- [EXERCISE PROMPT]
Reproduce word for word the part of the committee transcript on short-line railways that runs from "Mr. Harry Enns" to "a short line.".

- [EXTRACT TO READ]
▶

Mr. Harry Enns (Lakeside): Mr. Chairman, just for some further clarification. I understand the importance of successor rights in general to organized labour and to the working people of Manitoba, but we have heard, this committee has heard, specifically on this bill as it impacts on the short-line railways. In my mind that is somewhat different.

Here we have companies that have walked away from a service, from assets, railway track. In some instances, the track has been dormant for any number of years, and it has taken the innovation and the entrepreneurship of individuals, and the community sometimes. We heard one representation that in some instances it was the municipality that got together and operated a short line.

I asked an earlier presenter, Mr. Roger Cameron, representing the Railway Association of Canada, representing some 48 short line and regional railways across Canada, whether Bill 18 was unique to Canada, to the situation. He indicated it was.

You, if I heard you correctly, suggested that that was not the case. Do you have other information that is in conflict with the presentation that we heard from Mr. Cameron?

Mr. Hilliard: I believe that is just an area of semantics. I also heard Mr. Cameron say that there was legislation in Saskatchewan that recognized some form of successor rights. I was talking about the concept of successor rights as being universal across the country.

◀

- [DATASET RECORDS]
▶

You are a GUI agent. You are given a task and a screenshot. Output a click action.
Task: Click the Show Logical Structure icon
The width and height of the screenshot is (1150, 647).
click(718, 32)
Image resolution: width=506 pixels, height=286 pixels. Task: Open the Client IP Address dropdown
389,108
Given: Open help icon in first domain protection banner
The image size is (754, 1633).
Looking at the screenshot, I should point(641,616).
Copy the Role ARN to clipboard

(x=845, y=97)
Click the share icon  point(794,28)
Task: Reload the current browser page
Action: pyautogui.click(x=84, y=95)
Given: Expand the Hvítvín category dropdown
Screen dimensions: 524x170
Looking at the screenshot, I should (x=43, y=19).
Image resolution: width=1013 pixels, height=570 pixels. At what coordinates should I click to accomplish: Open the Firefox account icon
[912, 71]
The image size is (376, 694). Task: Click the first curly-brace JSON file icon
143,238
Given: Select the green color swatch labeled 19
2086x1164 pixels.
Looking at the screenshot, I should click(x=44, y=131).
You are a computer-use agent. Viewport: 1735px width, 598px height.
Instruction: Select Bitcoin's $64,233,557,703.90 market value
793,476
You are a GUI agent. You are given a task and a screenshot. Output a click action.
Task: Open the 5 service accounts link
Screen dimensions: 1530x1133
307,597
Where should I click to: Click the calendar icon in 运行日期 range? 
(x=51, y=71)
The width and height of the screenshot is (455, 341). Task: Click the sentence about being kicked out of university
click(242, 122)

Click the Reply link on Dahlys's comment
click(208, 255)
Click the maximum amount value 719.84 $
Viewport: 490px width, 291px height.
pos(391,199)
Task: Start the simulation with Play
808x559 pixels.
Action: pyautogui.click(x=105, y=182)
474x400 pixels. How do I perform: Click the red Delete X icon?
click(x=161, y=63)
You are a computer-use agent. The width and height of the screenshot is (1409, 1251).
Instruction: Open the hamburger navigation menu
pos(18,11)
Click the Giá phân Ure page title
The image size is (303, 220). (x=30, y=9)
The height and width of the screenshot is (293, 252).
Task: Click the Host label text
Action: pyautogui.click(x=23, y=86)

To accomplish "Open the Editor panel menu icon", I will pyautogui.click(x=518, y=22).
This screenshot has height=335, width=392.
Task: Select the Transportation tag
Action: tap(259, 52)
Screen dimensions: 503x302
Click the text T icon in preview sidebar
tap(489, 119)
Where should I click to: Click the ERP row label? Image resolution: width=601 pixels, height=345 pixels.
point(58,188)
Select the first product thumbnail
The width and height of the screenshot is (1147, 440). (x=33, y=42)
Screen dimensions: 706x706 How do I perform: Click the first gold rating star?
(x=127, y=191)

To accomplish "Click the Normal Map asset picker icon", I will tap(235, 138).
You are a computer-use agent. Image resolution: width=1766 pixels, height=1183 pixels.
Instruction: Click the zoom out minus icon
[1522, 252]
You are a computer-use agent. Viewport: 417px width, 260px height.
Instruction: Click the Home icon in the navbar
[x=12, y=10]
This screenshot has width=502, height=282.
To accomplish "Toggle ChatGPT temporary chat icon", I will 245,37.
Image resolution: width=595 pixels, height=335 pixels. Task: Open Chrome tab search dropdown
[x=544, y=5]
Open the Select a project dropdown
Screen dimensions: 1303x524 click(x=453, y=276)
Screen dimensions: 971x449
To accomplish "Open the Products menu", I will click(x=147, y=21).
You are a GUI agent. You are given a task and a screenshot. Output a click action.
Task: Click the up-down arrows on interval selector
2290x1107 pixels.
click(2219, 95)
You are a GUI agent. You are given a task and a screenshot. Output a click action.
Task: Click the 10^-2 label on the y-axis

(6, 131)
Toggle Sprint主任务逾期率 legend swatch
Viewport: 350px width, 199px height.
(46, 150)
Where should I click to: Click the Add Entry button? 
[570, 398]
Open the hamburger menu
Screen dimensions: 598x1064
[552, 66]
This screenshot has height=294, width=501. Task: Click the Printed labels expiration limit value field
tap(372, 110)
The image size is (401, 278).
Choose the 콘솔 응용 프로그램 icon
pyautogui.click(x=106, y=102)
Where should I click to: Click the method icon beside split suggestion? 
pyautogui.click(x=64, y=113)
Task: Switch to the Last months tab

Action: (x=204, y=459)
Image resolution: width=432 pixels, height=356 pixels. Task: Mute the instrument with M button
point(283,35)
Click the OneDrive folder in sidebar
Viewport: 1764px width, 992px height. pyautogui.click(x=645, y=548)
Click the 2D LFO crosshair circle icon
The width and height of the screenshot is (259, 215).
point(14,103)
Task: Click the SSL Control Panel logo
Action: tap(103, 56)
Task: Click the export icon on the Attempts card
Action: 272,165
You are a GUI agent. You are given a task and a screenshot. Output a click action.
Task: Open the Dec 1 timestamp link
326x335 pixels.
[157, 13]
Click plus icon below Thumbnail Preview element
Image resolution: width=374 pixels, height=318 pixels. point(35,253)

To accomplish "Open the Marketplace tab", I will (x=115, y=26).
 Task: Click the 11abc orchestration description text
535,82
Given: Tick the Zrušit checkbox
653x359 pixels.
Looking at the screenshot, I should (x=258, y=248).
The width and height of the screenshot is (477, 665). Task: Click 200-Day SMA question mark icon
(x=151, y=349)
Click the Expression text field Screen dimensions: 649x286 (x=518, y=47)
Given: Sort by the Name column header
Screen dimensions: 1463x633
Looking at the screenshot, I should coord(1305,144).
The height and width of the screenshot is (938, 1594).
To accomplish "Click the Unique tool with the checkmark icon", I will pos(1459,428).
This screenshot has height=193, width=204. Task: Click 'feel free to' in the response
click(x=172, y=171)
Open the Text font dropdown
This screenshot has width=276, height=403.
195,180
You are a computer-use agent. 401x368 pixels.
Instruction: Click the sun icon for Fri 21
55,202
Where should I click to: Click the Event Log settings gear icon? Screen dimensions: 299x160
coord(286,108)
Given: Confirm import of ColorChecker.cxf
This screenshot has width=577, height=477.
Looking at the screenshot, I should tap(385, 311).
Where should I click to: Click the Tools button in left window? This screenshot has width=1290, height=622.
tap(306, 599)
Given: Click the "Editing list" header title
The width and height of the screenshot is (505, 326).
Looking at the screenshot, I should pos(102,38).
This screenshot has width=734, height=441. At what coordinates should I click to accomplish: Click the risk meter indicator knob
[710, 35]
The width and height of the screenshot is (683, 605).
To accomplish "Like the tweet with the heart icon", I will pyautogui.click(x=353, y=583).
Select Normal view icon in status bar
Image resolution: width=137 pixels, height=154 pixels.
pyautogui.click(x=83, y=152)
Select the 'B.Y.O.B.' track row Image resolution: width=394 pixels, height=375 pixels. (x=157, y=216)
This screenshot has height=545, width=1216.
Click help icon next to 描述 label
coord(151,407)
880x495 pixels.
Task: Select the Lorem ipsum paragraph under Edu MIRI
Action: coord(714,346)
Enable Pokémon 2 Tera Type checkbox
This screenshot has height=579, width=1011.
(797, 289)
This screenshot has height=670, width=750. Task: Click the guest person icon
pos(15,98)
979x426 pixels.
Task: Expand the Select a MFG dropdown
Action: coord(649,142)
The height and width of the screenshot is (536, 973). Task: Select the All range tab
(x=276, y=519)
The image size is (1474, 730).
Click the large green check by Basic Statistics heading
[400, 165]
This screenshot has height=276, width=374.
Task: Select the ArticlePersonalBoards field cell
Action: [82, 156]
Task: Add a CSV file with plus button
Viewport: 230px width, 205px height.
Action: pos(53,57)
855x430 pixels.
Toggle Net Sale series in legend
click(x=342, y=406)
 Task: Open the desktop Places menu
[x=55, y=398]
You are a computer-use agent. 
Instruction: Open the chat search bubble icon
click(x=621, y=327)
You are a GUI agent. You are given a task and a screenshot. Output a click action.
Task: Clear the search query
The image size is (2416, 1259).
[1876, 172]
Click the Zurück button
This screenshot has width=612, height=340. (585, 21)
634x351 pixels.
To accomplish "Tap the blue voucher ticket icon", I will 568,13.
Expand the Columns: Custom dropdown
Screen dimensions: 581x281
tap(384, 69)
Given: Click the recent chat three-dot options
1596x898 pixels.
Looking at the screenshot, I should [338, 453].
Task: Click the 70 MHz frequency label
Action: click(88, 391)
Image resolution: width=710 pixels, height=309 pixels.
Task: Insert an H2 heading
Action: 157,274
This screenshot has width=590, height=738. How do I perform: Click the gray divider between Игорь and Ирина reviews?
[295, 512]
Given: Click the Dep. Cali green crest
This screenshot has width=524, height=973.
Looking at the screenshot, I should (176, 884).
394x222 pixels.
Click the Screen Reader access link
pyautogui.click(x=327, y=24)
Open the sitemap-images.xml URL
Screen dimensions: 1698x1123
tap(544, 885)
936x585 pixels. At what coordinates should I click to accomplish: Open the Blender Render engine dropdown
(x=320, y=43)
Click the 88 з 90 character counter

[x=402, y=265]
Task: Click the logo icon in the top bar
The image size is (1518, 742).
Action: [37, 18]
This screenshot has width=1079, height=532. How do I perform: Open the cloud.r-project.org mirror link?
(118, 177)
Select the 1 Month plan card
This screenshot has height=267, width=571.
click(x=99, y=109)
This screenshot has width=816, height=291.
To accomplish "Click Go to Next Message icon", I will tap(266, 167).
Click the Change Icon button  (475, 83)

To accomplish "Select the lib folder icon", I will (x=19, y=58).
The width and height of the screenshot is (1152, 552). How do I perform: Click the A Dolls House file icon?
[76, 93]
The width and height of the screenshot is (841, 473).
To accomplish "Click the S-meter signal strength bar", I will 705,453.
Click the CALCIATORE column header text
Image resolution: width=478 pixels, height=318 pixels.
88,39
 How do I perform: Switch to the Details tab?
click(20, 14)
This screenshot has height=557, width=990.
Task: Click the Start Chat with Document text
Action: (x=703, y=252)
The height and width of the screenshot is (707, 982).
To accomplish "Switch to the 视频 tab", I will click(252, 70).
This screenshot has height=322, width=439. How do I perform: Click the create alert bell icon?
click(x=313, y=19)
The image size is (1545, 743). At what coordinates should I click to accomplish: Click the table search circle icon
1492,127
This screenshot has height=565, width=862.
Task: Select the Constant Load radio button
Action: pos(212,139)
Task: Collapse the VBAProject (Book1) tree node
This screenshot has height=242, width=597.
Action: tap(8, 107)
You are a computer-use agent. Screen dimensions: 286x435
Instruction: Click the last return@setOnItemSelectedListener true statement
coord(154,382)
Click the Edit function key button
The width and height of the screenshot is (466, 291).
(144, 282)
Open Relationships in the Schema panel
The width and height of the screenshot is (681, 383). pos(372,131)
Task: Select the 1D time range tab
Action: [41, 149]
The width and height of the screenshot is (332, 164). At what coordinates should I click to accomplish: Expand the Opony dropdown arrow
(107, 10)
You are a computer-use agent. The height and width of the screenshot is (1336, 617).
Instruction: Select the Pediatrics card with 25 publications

◀

- [WRITTEN ANSWER]
Mr. Harry Enns (Lakeside): Mr. Chairman, just for some further clarification. I understand the importance of successor rights in general to organized labour and to the working people of Manitoba, but we have heard, this committee has heard, specifically on this bill as it impacts on the short-line railways. In my mind that is somewhat different.

Here we have companies that have walked away from a service, from assets, railway track. In some instances, the track has been dormant for any number of years, and it has taken the innovation and the entrepreneurship of individuals, and the community sometimes. We heard one representation that in some instances it was the municipality that got together and operated a short line.